Pertama, orang tua wajib memberikan aturan dalam memberikan gadget. Aturan sangat memberikan peranan penting karena dengan memiliki aturan yang disepakati di dalam keluarga maka penggunaan gadget dapat dilakukan dengan bijak. Ada beberapa contoh aturan yang dapat diterapkan, seperti tidak memegang telepon genggam saat jam makan atau tidak ada penggunaan gadget satu jam sebelum jam tidur. Supaya anak mau terlibat dengan aturan penggunaan gadget maka disarankan orang tua ikut terlibat dalam mengikuti aturan tersebut sebagai role model. Dengan begitu, anak akan berusaha mengikuti hal yang sama. Bagi anak usia dua hingga lima tahun, berikan aturan secara visual (dalam bentuk gambar) untuk membantu anak memahami aturan yang ada.

Kedua, orang tua harus mendampingi anak saat menggunakan gadget. Hal ini dapat memaksimalkan gadget sebagai sarana belajar anak. Khusus anak usia dua hingga lima tahun, berikan program yang memiliki kualitas baik dan dampingi anak saat menggunakannya. Usahakan untuk membatasi penggunaaan gadget hanya satu jam dalam satu hari. Saat mendampingi, orang tua dapat berperan aktif untuk bertanya kepada anak misalnya “Menurut kamu, kenapa tokoh itu menangis ya?” atau “Apa yang bisa kamu bantu kalau lihat teman jatuh seperti tokoh itu?”. Dengan begitu, anak sekaligus berlatih untuk mengamati dan membaca situasi. Selain itu, anak menjadi aktif dalam melatih kemampuan berkomunikasi saat menjawab pertanyaan dari orang tua.
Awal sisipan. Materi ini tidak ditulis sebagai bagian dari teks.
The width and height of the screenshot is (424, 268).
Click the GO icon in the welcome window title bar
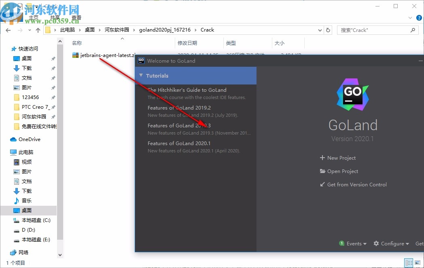(141, 61)
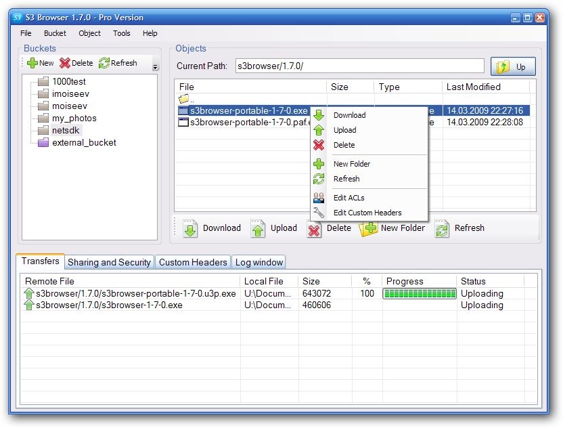The height and width of the screenshot is (428, 563).
Task: Select Edit Custom Headers in context menu
Action: pos(367,213)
Ketiga, libatkan aplikasi yang digunakan dengan kegiatan bergerak dalam dunia nyata. Orang tua dapat menggunakan apa yang ada dalam aplikasi gadget untuk mengembangkan permainan interaktif dengan permainan sensori, bernyanyi bersama, membaca buku, ataupun dengan kegiatan motorik. Misalnya, aplikasi gadget mengajarkan anak untuk berhitung. Saat anak fasih dalam berhitung, berikan permainan di rumah seperti mengambil bola dari satu titik untuk diletakkan ke titik lain sambil berlari. Variasikan kegiatan ini dengan berhitung. Dengan melibatkan semua indra dan bergerak, perkembangan sensomotorik untuk anak menjadi lebih optimal.

Keempat, hindari penggunaan gadget saat jam rutinitas. Supaya pembelajaran lebih efektif, tentukan kapan anak belajar melalui aplikasi di gadget dan kapan anak belajar dalam kehidupan sehari-hari. Kedua hal ini perlu ditentukan dengan tidak mengganggu jam makan dan tidur anak. Kenapa? Supaya secara kondisi fisik dan mental anak tetap terjaga dengan baik. Jika jam kebutuhan dasar mereka berantakan, maka pembelajaran yang lain juga tidak maksimal.

Kelima, berikan anak pilihan kegiatan dan apa yang ingin mereka ketahui. Dengan memberikan hak untuk memilih, anak pun belajar menjadi lebih percaya diri pada pilihannya. Hal ini memotivasi anak saat ingin memenuhi rasa ingin tahunya. Diharapkan pembelajaran juga menjadi lebih efektif karena anak termotivasi dengan apa yang ingin mereka tahu. Jadi saat ingin belajar, orang tua dapat menanyakan kepada anak “Kira-kira kamu lagi ingin tahu tentang apa? Apa yang kamu suka?” dan lainnya. Dengan begitu, orang tua juga dapat mengobservasi apa yang menjadi minat anak belajar saat itu.

Bagaimana pun, peran orang tua menjadi penting saat memberikan sarana belajar pada si kecil. Gadget bisa menjadi fasilitas yang menyenangkan dan efektif juga bagi pembelajaraan anak, tidak hanya menyenangkan tetapi juga bermanfaat.